As you read through this book, I invite you to hold in mind that play is not a box of toys, nor is it even a sequence of activities. Play is a state of mind and a way of being. In order to playfully connect with your teenager, you must be playful within yourself.
This is about grabbing opportunities for shared joy as they arise in your relationship with your teenager.
You will make play possible when you embrace the mantra that good enough is good enough and that nurturing your relationship with your teenager is about valuing effort over outcome. Being open to trying something new, to attempt to work it out by yourself is a brave and worthwhile endeavour, even when it doesn’t work out as you might have wished it to. I believe that the failings throughout our life serve as a breadcrumb trail of growth and learning and bring us to a place of fresh thinking and new perspective where we shake off the shackles of our pursuit of perfection and embrace the authentic learning to be found in good enough.
This book is your road map to guide you along the route to relational repair.

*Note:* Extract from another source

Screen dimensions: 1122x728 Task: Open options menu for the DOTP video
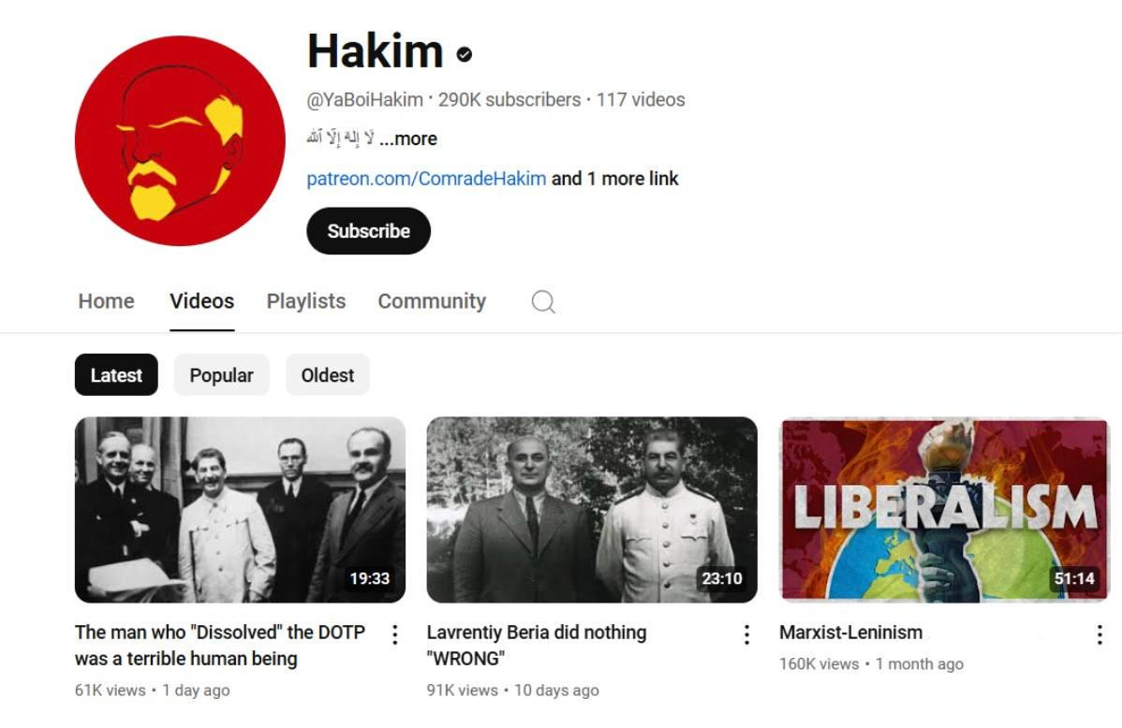tap(394, 634)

Just as there is genuine value in trying, failing and learning, there is important learning and an opportunity for growth and development (as a person) in how we negotiate relational rupture (falling out with each other) followed by experiential repair (how we mend that rift and come back together).
These are the core principles of 15-Minute Parenting from infancy and come back into sharp focus now as you prepare to parent through these teenage years. You will row with your teenager. That is a statement of fact and not something to be ashamed of or to avoid. The rows and tension are developmentally unavoidable but the key to strengthening and enhancing your relationship with your teenager is how you come back together after such a row.
This book is filled with practical, playful and creative communication techniques to strengthen and enhance your relationship with your teenagers. Along with gaining a deeper understanding of adolescent (neurological, physical and psychological) development, keeping play alive in your relationship with your teenager will result in fewer tears and more laughter.